Any 2D array of data is a valid matrix.

But not any multidimensional data is a valid tensor.

I'm not sure I buy this after you just used an example of a 2d array of you're favorite colors just a few minutes ago. Maybe I'm missing something. What kind of linear transformation does that represent, and between what vector spaces?
(the exchange between you two is a perfect example of the disconnect between how mathematicians see linear algebra, and how physicists do)
My favorite colors are 1, 2, 3 and 4 in some 8-bit grayscale color space. Here's a matrix

  [ 1 2 ]
  [ 3 4 ]
This represents some linear transformation, and is a matrix. Are you trying to argue otherwise?

FYI, matrices transform between vectors within a vector space.

There are no coordinates to transform in an ordinary tensor space and therefore no way for a tensor to be affected by such a transformation.

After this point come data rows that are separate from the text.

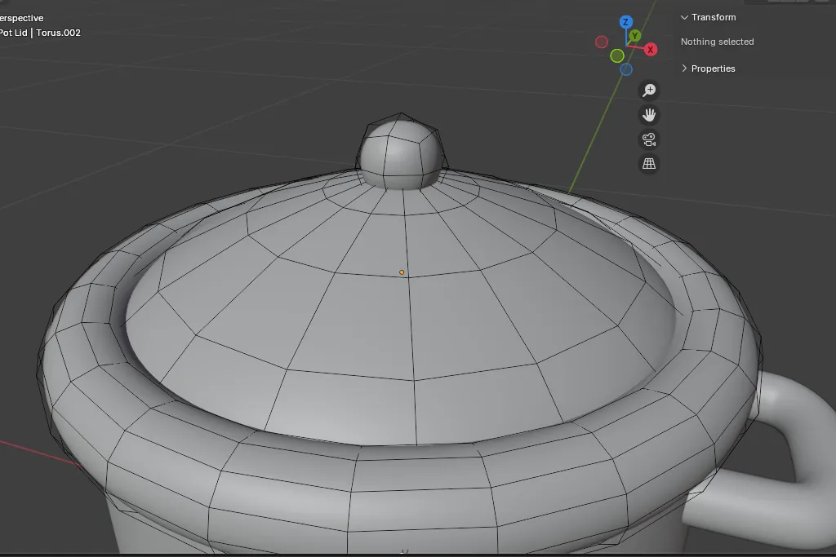
Task: Click the faded red negative X circle
Action: tap(602, 42)
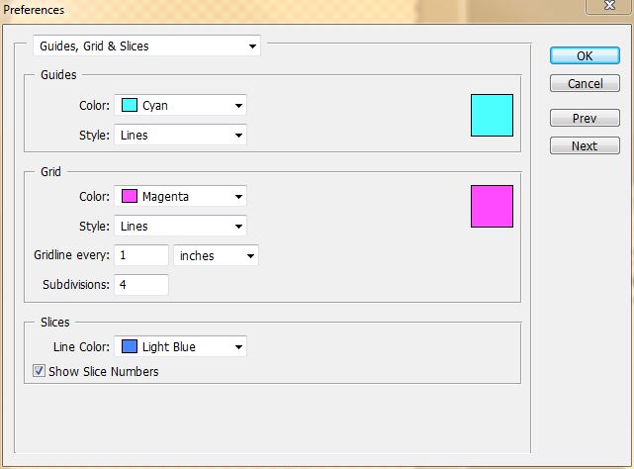Click Next to advance preferences page
The image size is (634, 469).
(585, 146)
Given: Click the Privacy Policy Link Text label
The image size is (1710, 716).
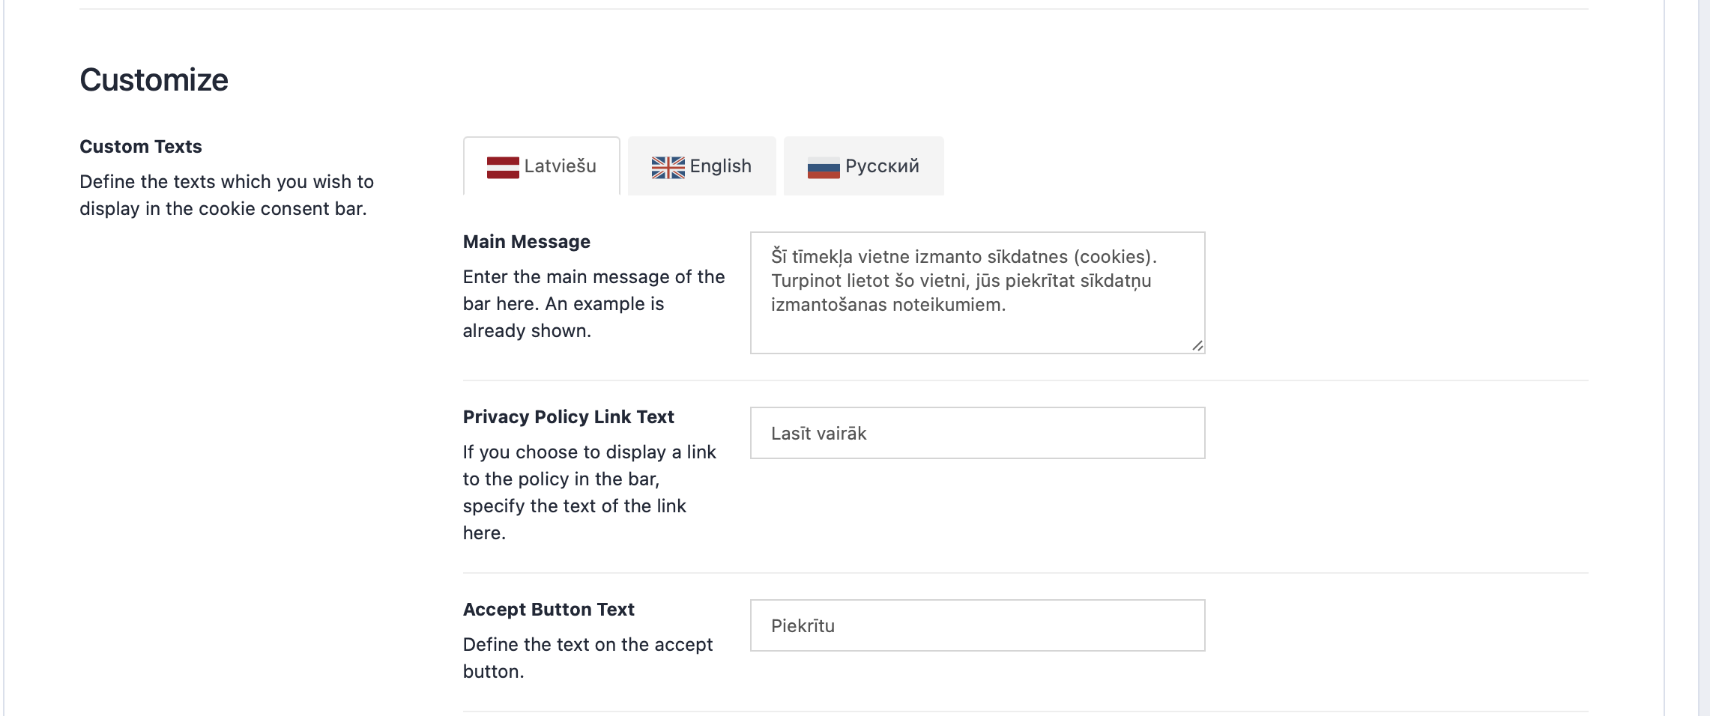Looking at the screenshot, I should click(568, 417).
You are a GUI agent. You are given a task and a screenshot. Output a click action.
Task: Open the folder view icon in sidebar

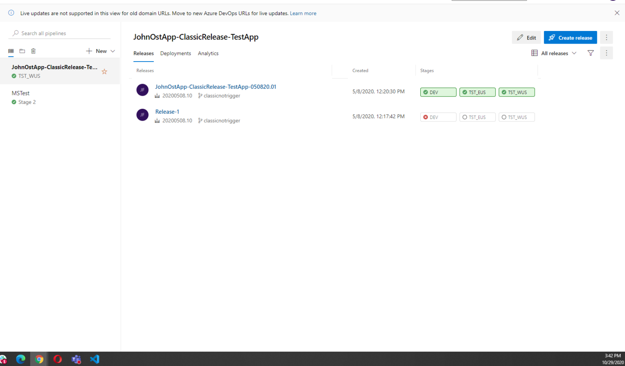22,51
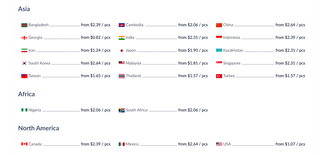The height and width of the screenshot is (155, 331).
Task: Open the Mexico country link
Action: [x=132, y=144]
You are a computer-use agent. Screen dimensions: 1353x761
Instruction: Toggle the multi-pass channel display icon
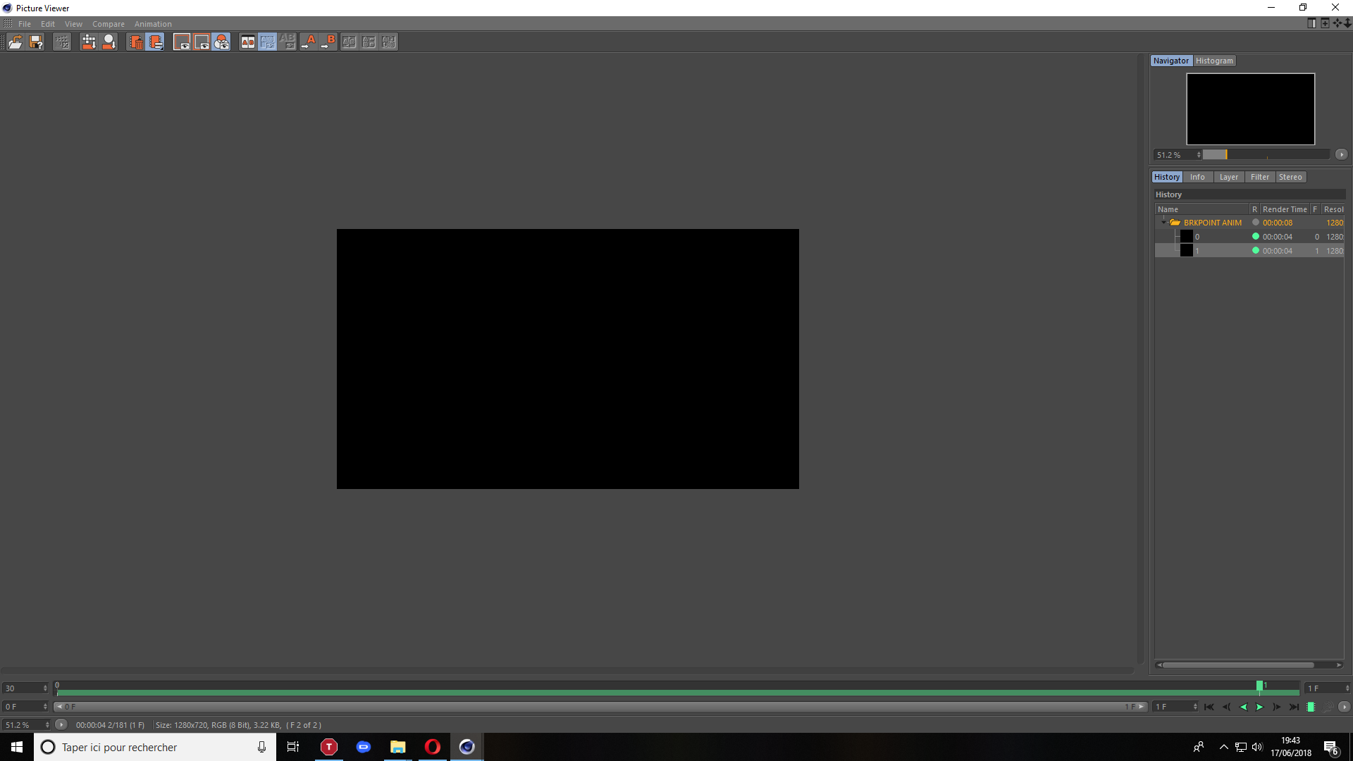[x=221, y=42]
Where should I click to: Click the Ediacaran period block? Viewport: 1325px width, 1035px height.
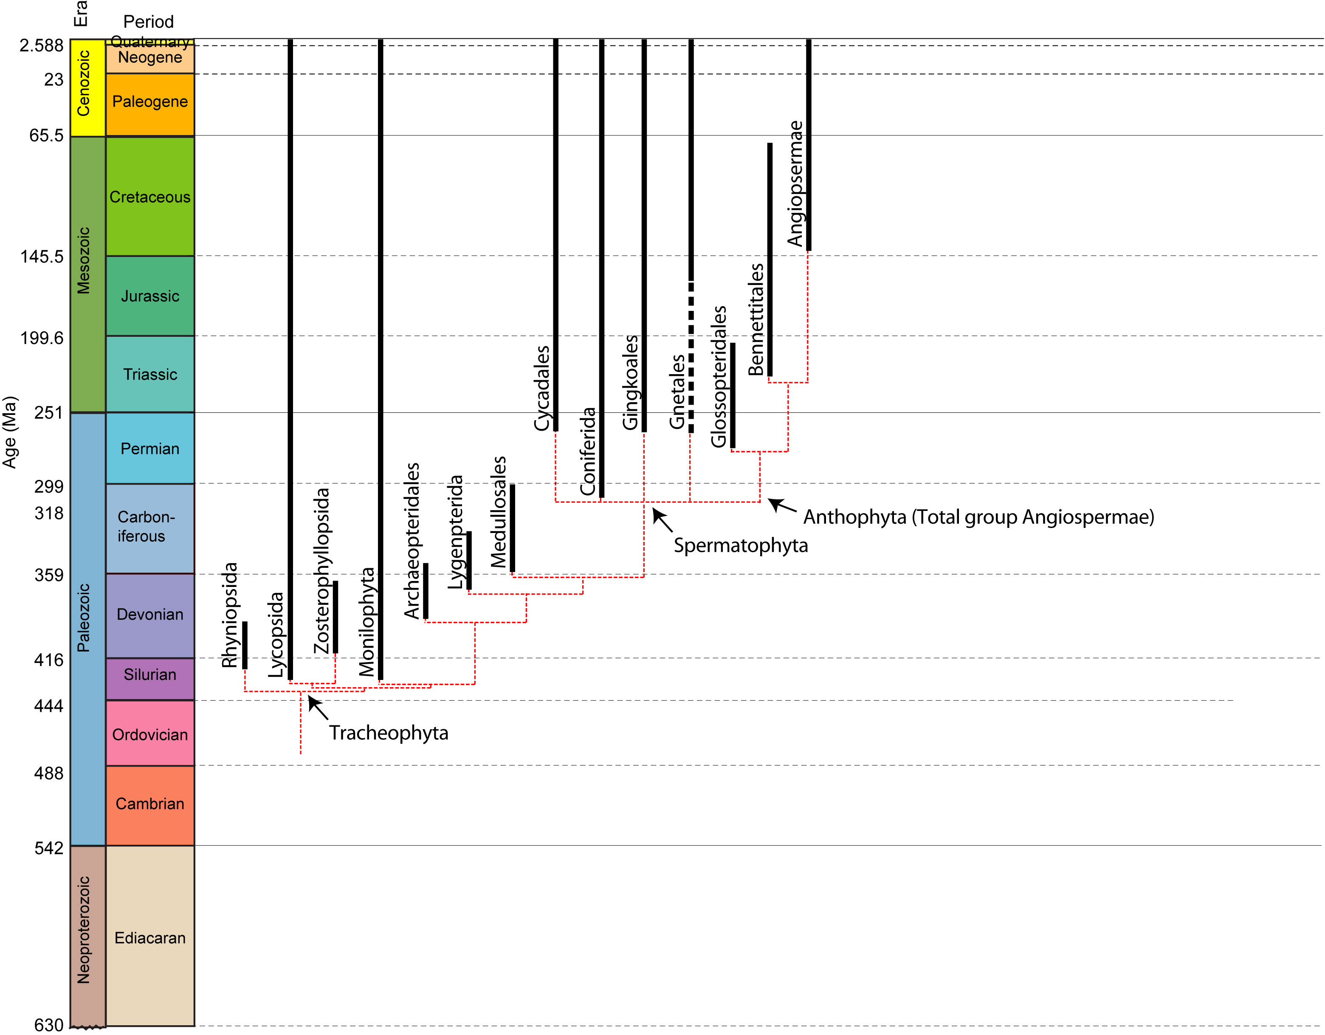point(150,937)
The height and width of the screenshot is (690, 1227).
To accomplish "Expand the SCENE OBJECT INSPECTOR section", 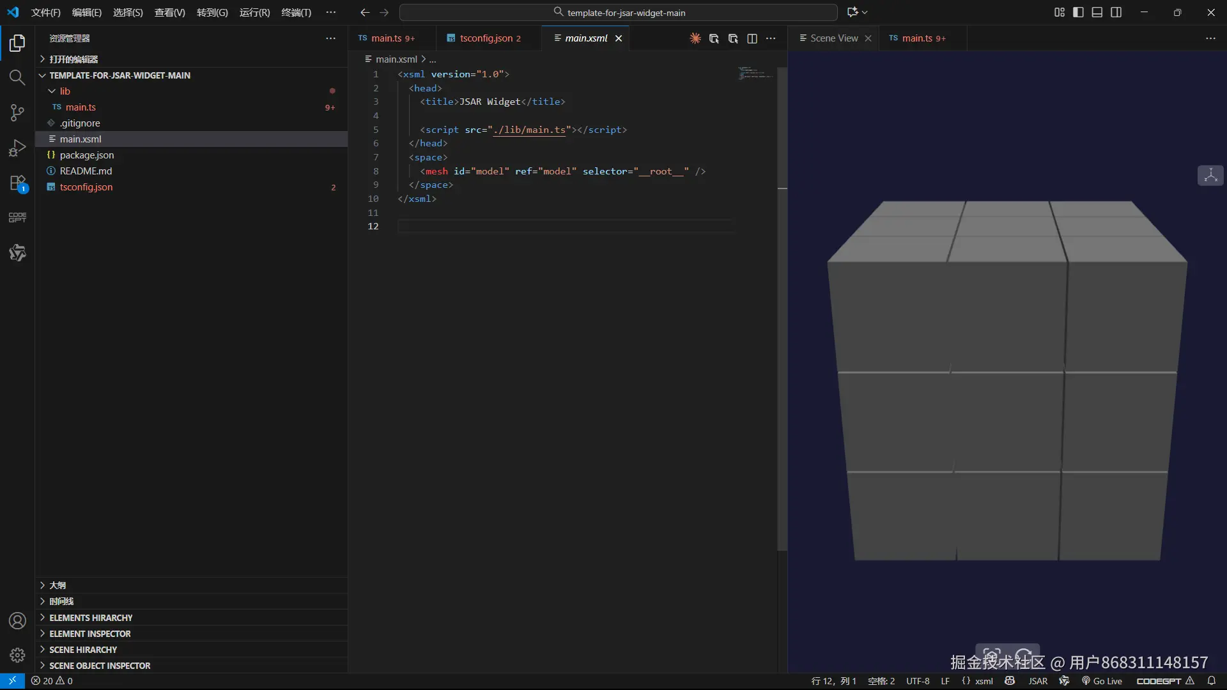I will tap(100, 666).
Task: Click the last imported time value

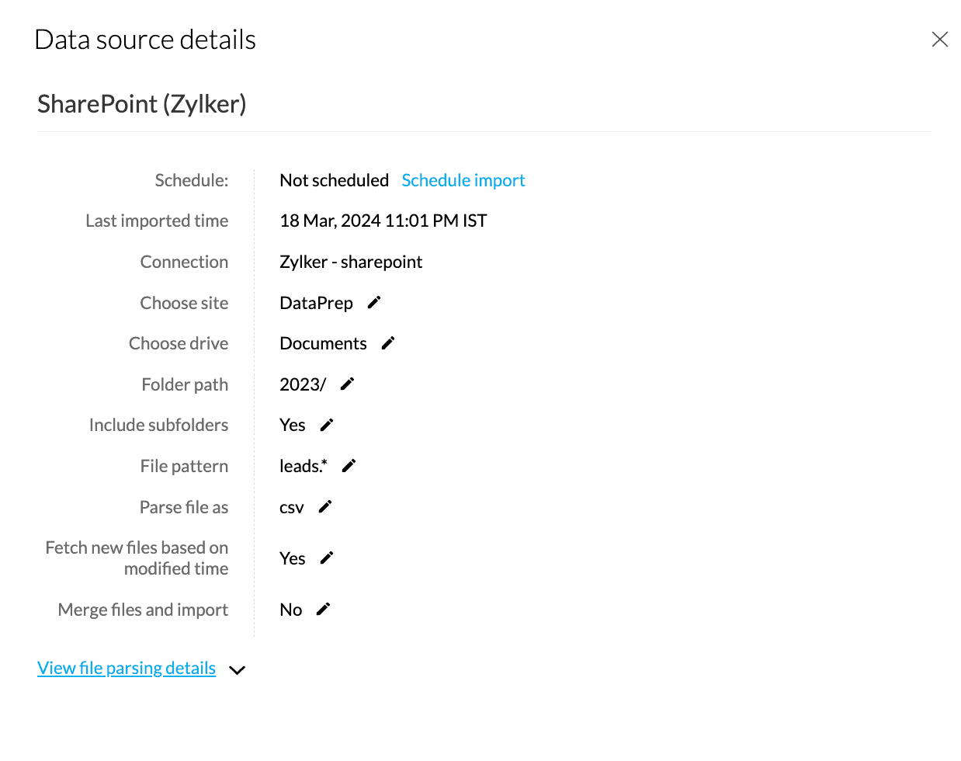Action: click(383, 221)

Sure there are: Any basis of the underlying vector space(s) induces a basis of the tensor space. Components respective to some basis are coordinates. You can then investigate what happens to the induced basis (or rather, the respective components) under a basis transformation of the underlying vector space(s), which is where the "physicist's" definition of tensors originates.

The components of a vector aren't the same as the coordinates physicists talk about when they're dealing with tensors. The components would be something like the value of the magnetic potential, or the local wind speed. The coordinates would be the location where that particular vector is 'anchored'.

A change of coordinates does indeed induce a change of basis, but a change of basis isn't really a change of coordinates. And strictly speaking some vector spaces don't really have an obvious basis (without invoking choice), so having a basis be a prerequisite for the definition is not ideal.

The whole requirement that a tensor is 'something that transforms like [...] under a coordinate transformation' is just how physicists have chosen to phrase that a vector bundle is only well defined if it's definition isn't dependent on some arbitrary choice of coordinates. In my opinion this requirement is more easily apparent in the mathematical definition where there is no choice of coordinates in the first place, rather than the physicists way of working with some choice of coordinates and checking how things transform.

I'm aware. Though if we want to be more precise, that's about tensor fields, where the basis transformations of the underlying vector bundles (the tangent and cotangent bundle) are in turn induced by coordinate transformations of the base manifold.

However, physicists get introduced to tensors far earlier than any excursions into differential geometry when discussing rigid bodies.

Yes I'd also call those tensor fields. The main point I'm trying to make is that the tensor transformation law only makes sense for such fields.
The terms co- and contravariant make sense on a purely algebraic basis, with components of tensors transforming 'the same as' or 'opposite to' the basis vectors. That the basis transformation is induced by transformations of some base manifold is incidental.
What do you think the tensor product of finite dimensional vector spaces looks like?